Call him Omar. A bundle of kind energy dedicated to his curatorial craft, Omar Lopez-Chahoud guided UNTITLED. through its first iteration last year during Miami Art Week to a very successful conclusion. Much more than a white whale beached on the sands off Ocean Drive, the great white tent designed by Keenen/Riley Architects (K/R Architects), and redesigned this year by the same, promises to be as exhilarating as last year, a welcome respite amidst the floundering chaos of Miami Art Week.
The main element that sets UNTITLED. apart from the rest is not its beautiful location, nor its ability to attract galleries that show great awareness and guile when it comes to contemporary art. Its greatest characteristic is its ability to take in the multitude of disparate voices of the contemporary art world and produce a harmony. A visitor to UNTITLED. may well feel as if they are in a museum rather than a fair. A quality that any intrepid fair-goer can appreciate.
On the eve of its second year, I sat down with Omar, the Artistic Director and lead Curator of UNTITLED., to discuss what makes UNTITLED. different. Trying to pin down just what makes a curated art fair is difficult. Where it begins, however, might just be in the reorganization of what has come to be a fundamental component of an art fair: the selection committee. Generally comprised of dealers, application to a selection committee can be an intimidating experience for many gallerists. UNTITLED. skips the often shrouded group and places the selection process in the very capable hands of Omar. Up-front from the get-go, Omar gets down to the specifics with galleries, going so far as to select artists and specific works that he believes will lend to the cohesive narrative of the exhibi...err...fair. “I meet the galleries but I also like to meet the artists and converse with them,” says Omar. While a fair must take into account sales, politics and the art world at large, Omar keeps focused on what he believes should be at the forefront of a great fair – the artworks. “I want to keep it clean like last year. What I mean by clean is not overcrowding the booth and not overcrowding the space. That’s very important because it facilitates a better sense of the work for the viewer and it’s better for the collectors, to get a clean vision of what the artist is doing rather than getting confused or getting overwhelmed with stuff and then in the end making the wrong decision or making no decision at all because it is confusing. We try to make an experience that is not confusing.” Amidst what has become contemporary art worlds, Omar’s dedication to restraint is encouraging. “I want people to spend time at UNTITLED., to feel comfortable there.”
Rafael Lozano-Hemmer, Zero Noon, 2013, computer, processing software, square HD display, electronic, metal enclosure, 17” x 17” x 4" (43.2 cm x 43.2 cm x 10.2 cm); Courtesy of Bitforms 19.
This year, UNTITLED. has pulled greatly from Latin America, making it more international as it has grown from forty-nine to ninety-seven galleries with nineteen different countries represented altogether. With such a quick expansion, UNTITLED. could face some difficulties in keeping such an open and fluid layout as last year but Omar is confident they’ll manage. “The tent will be twice the size. We believe in open spaces, in an open layout. It’s really important for us to keep that and we are working with the same architects and that’s their signature. We had many conversations with them. It will be a more organic but structured floorplan that will be beautiful, more natural light; we’ve changed the entrance and have a VIP lounge designed by a group of artists.”

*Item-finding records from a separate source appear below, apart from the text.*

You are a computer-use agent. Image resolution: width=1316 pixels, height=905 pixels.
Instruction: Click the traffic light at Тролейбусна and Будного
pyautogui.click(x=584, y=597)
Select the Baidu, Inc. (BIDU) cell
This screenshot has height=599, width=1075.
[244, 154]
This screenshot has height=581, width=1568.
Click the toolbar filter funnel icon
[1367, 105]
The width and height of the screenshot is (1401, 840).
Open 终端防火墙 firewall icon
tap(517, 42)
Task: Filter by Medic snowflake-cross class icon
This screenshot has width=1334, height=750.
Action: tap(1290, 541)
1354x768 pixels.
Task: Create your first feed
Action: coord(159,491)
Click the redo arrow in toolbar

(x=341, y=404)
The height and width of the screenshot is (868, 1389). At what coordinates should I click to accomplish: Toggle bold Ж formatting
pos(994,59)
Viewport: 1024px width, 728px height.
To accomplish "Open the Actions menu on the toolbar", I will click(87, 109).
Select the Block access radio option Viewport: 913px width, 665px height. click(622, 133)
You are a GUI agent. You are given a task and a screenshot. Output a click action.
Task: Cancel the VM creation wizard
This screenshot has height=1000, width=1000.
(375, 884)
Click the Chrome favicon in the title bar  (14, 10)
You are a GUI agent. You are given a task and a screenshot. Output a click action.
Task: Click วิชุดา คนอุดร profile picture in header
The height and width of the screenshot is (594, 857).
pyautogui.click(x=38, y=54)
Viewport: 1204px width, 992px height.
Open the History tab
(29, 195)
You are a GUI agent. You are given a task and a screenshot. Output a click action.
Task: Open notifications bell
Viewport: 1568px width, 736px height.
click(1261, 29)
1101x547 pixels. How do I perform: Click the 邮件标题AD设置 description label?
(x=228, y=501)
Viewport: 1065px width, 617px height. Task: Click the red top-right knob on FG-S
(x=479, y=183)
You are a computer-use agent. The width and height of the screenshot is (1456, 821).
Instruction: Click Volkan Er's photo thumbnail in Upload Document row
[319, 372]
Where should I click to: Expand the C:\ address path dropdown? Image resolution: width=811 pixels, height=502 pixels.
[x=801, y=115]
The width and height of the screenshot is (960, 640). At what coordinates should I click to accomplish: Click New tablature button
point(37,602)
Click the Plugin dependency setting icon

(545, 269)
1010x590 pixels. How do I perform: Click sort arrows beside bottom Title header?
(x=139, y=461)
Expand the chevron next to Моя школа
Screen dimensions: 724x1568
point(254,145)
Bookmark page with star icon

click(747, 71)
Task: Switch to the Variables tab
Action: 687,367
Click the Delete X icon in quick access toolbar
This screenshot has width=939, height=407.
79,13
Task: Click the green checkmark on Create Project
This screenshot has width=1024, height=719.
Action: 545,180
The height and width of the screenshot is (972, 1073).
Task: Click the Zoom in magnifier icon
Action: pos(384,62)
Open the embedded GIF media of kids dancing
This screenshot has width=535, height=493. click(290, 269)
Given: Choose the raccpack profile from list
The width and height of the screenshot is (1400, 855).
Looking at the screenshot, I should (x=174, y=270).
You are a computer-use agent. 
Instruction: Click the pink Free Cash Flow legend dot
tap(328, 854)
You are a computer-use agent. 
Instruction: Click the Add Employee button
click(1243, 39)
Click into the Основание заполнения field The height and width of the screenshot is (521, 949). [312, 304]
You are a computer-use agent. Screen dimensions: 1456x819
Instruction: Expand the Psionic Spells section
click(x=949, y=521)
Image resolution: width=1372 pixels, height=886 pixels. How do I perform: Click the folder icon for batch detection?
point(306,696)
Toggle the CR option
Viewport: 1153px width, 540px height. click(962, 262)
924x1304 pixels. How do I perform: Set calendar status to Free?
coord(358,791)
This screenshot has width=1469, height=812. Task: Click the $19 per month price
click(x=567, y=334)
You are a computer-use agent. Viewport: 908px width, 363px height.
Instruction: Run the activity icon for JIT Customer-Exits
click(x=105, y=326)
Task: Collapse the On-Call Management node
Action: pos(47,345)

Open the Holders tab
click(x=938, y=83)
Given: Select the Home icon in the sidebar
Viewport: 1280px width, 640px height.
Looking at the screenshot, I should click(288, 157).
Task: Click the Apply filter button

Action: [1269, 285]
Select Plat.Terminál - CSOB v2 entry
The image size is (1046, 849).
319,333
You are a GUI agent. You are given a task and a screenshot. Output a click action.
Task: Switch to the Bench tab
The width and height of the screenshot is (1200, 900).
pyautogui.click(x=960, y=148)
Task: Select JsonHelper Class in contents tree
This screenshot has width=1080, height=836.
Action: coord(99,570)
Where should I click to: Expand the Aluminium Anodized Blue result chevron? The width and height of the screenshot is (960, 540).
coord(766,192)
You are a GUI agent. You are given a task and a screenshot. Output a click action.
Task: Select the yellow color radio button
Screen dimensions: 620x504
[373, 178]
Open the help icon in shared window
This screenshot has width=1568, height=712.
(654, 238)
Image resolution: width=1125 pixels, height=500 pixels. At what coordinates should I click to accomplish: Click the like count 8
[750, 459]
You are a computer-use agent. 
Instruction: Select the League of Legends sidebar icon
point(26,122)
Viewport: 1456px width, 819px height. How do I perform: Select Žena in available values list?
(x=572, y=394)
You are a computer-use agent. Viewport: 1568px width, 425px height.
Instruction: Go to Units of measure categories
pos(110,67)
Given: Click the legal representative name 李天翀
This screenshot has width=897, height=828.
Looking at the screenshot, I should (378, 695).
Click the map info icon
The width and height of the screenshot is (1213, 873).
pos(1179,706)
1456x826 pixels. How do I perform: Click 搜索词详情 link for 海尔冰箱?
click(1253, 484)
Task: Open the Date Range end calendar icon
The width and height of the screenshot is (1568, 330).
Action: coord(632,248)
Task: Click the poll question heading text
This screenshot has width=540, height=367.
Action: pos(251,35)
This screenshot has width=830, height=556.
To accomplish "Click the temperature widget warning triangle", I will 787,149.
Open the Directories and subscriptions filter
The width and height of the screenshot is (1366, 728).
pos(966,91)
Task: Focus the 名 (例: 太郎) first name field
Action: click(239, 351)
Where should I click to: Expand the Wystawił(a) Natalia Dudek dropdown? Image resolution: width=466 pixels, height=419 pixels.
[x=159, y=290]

Also new to this year’s UNTITLED. will be a series of panel discussions (editors from Cabinet, Brooklyn Rail and Esopus talk on non-profit mags, LaToya Ruby Frazier gives an artist talk, etc.) and performances by Jacolby Satterwhite, TM Sisters, Santiago Sierra and others. UNTITLED. also founded a residency program with the Fountainhead Residency that sent three artists to Miami and also started a six-month residency in New York, the winner of which will be announced at the fair. “I focused more on artist-run spaces and non-profits this year. Why? Because I feel they are important organizations in the formation of an artist’s work. For an artist to try out a new idea, take a huge risk, they have to go to an artist-run space or organization. They are mixed in with the other galleries because we take that into consideration, the positions of the galleries. I try to create a narrative.”
A narrative through an art fair seems like an impossible task: to curate hundreds of artists into a coherent message, heralding the state of contemporary art in one location, at one time. Of course there will be some blind spots, that’s always the case. Yet, as cluttered as life can be, it is encouraging to know that some out there are still trying to make sense of it all and represent it to others with skill and conviction – that there are some who can wrangle the white whale.
[Image on top: Rodolfo Diaz Cervantes, Buscando Patrones I, 2013, digital print, 6.3” x 7.8” (16 cm x 20 cm); Courtesy of talcual gallery.]